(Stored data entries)
+ + +

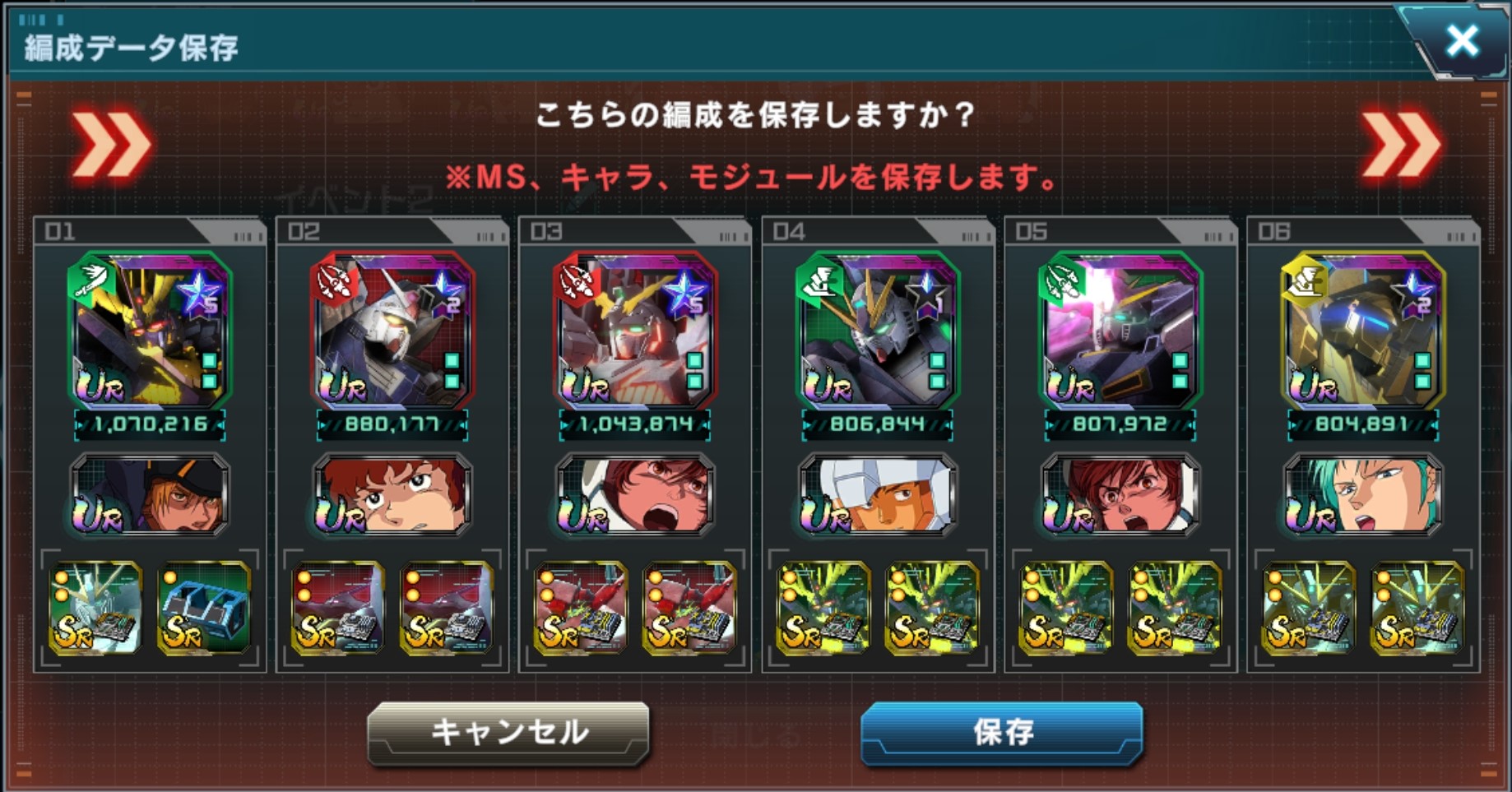Screen dimensions: 1512x792
Task: Open the slot 01 UR pilot portrait
Action: [150, 495]
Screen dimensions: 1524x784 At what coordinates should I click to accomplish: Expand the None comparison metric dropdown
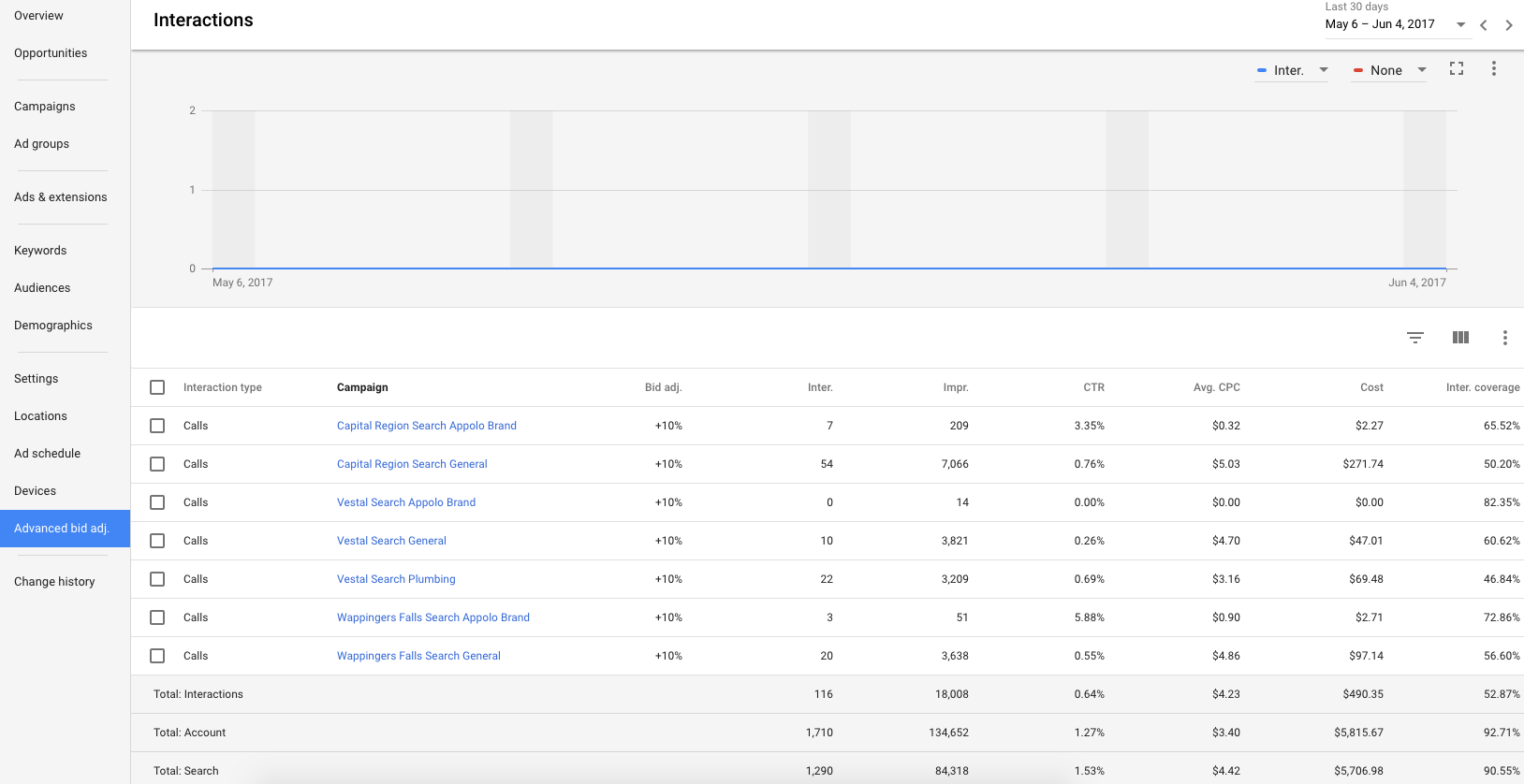tap(1421, 70)
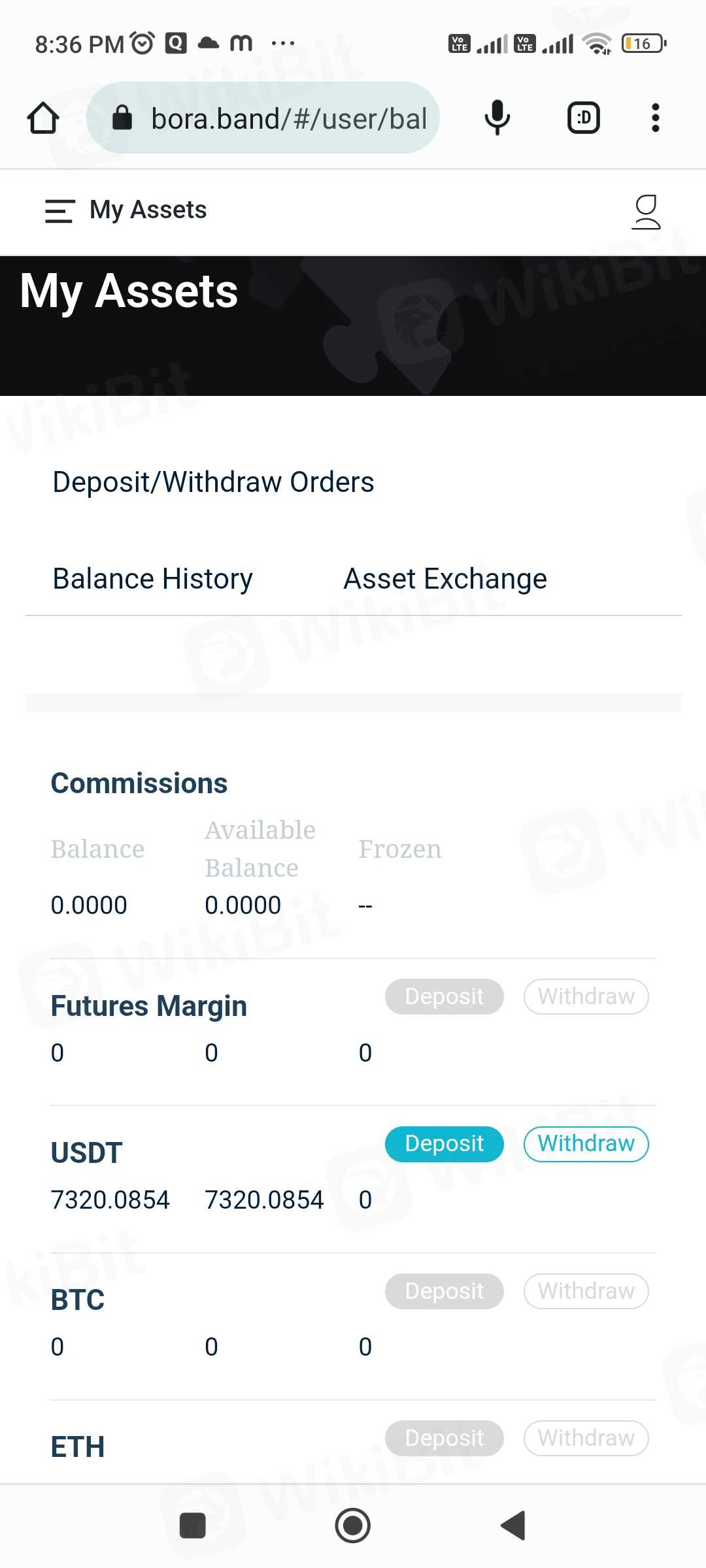Image resolution: width=706 pixels, height=1568 pixels.
Task: Switch to Asset Exchange tab
Action: [x=445, y=579]
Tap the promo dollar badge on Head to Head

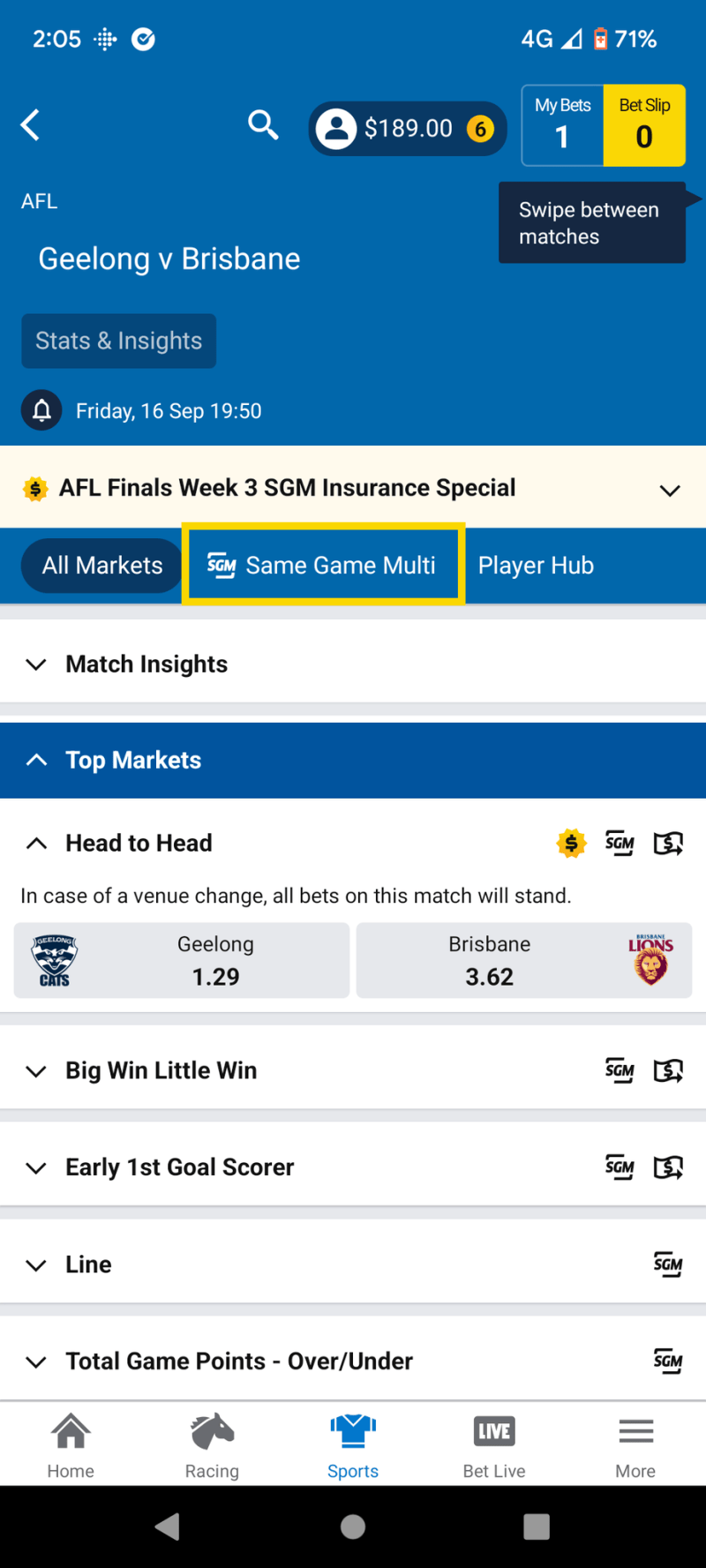572,844
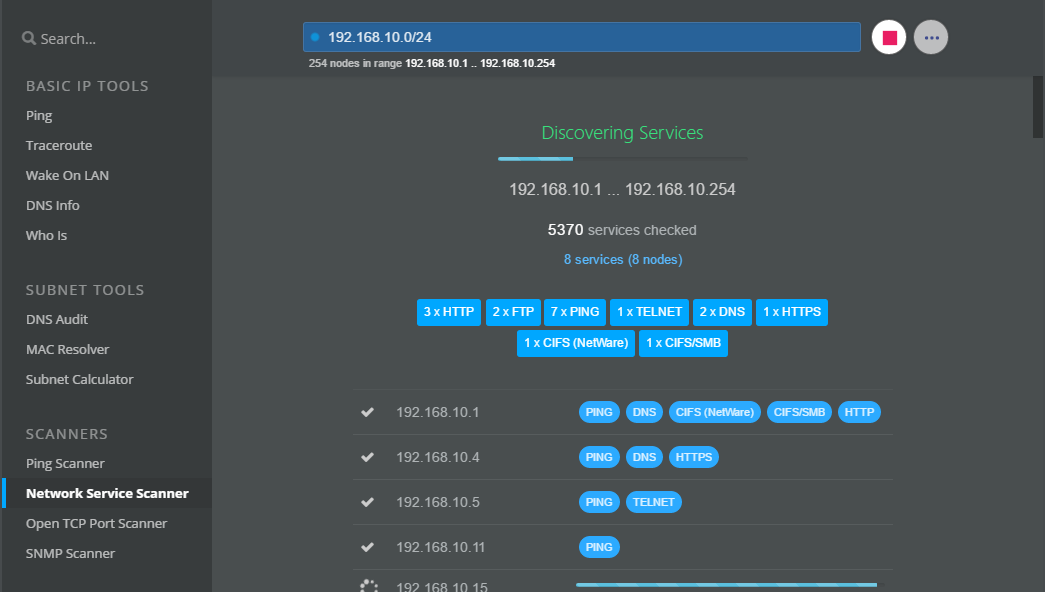
Task: Click the HTTPS badge for 192.168.10.4
Action: coord(693,456)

+ + +

**WORK ITEM**: Leaving pictures aside, give again word for word each line from the one with "Screen dimensions: 1524x784" to the final line of the entries.

**SOLUTION TO THIS PROBLEM**:
Screen dimensions: 1524x784 At what coordinates should I click to accomplish: Expand the None comparison metric dropdown
tap(1421, 70)
Image resolution: width=706 pixels, height=1568 pixels.
Task: Switch to Asset Exchange tab
Action: [x=445, y=579]
Tap the promo dollar badge on Head to Head

572,844
Task: Click the HTTPS badge for 192.168.10.4
Action: coord(693,456)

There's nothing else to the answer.